Dubai Police help man who spent 35 years as illegal return home

Detention of 67-year-old for flouting residency laws was limited to 20 days contrary to consulate officials earlier claim of lengthy incarceration

Dubai: An Indian man who was living in the UAE illegally for the past three decades is finally going home with the help of Dubai Police.

The 67-year-old man, Vasudevan Madava Panicker, was arrested in October last year and was sentenced to 20 days for violating the residency law, according to a police statement sent to Gulf News on Sunday.

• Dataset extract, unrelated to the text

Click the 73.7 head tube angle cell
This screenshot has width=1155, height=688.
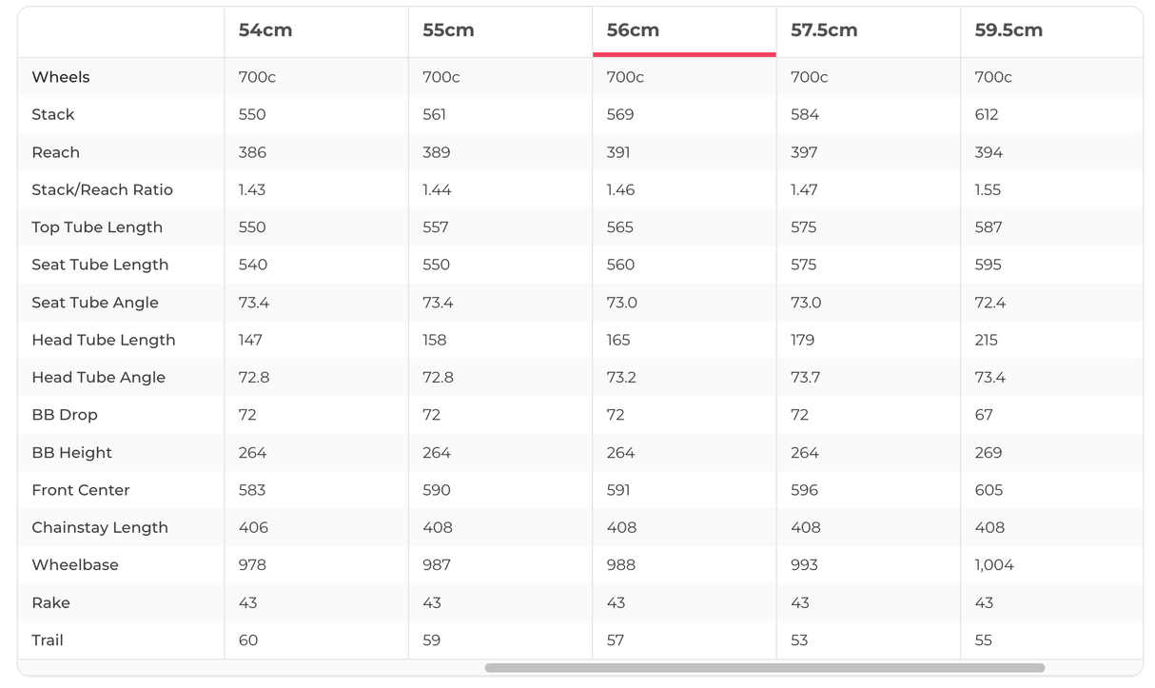click(x=806, y=378)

The statement was issued in response to reports citing the Indian consulate, which claimed that Panicker was jailed since 1987 for illegally staying in the country following the cancellation of his visa that year.

“On the 25th of October 2017, he was sentenced to a fine of Dh2,000 and deportation. As he could not pay the fine, he was jailed only for 20 days and was set free on the 7th of July 2018,” the Dubai Police statement said.

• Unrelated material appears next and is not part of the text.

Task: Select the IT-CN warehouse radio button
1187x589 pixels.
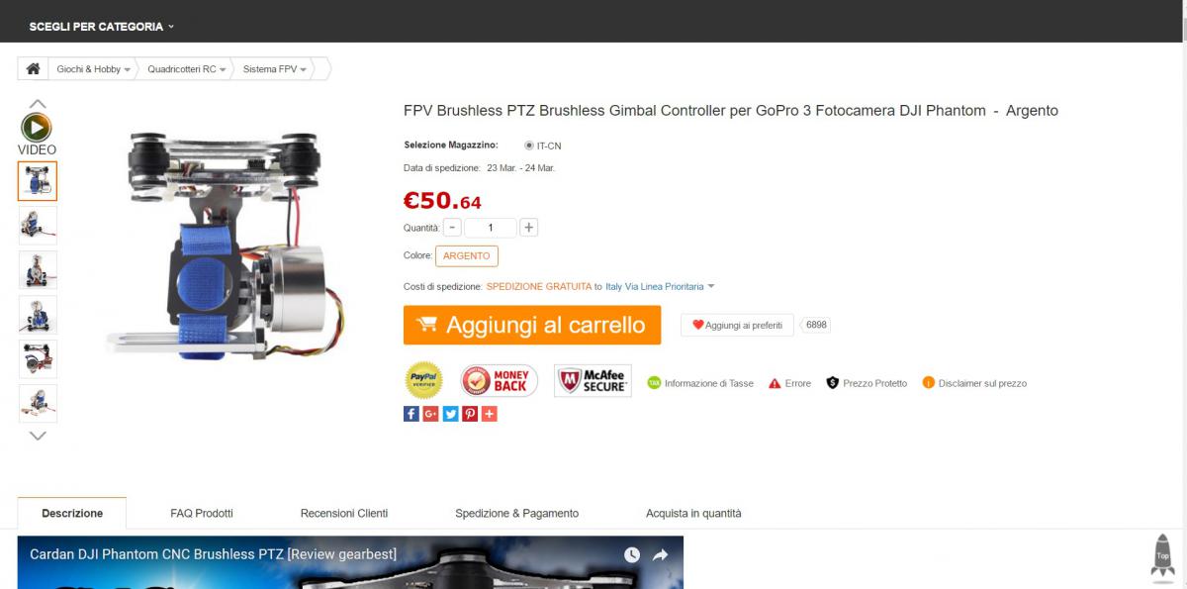Action: [529, 146]
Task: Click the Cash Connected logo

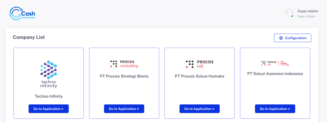Action: point(22,14)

It said the Indian consulate was approached to issue necessary ID and travel documents for the man. Due to his inability to identify any relatives, the process of issuing his official travel documents was delayed, it pointed out.

“Finally, the Indian consulate managed to verify his identity and provided his travel documents on 3rd of July 2018. Mr Panicker will have to be provided with a travel ticket by the Indian consulate to facilitate his return to his home country.”

Earlier, reports quoted Sumathi Vasudev, consul (consular and labour) at the Indian mission as mistakenly saying that Vasudevan had been languishing in Al Aweer jail in Dubai for overstaying illegally following the cancellation of his visa in 1987. According to her, there was no document available to verify the date of his arrest or when his jail term had ended.

When contacted on Sunday, the consulate official admitted that the application for the emergency certificate (the travel document commonly known as out-pass) for Vasudevan had in fact mentioned the date of his detention as October 19, 2017. However, she said that particular application was inadvertently not available in the file of Vasudevan she had with her.

“I got it only now. That shows he was not in prison for decades, but was staying illegally for decades.”

Admitting that Vasudevan had been detained only since October last year, the diplomat regretted the error.

According to her, the emergency certificate was issued to Vasudevan after a man identified him as his brother on seeing the formers photo in the report given by the consulate in the Indian newspaper Malayala Manorama.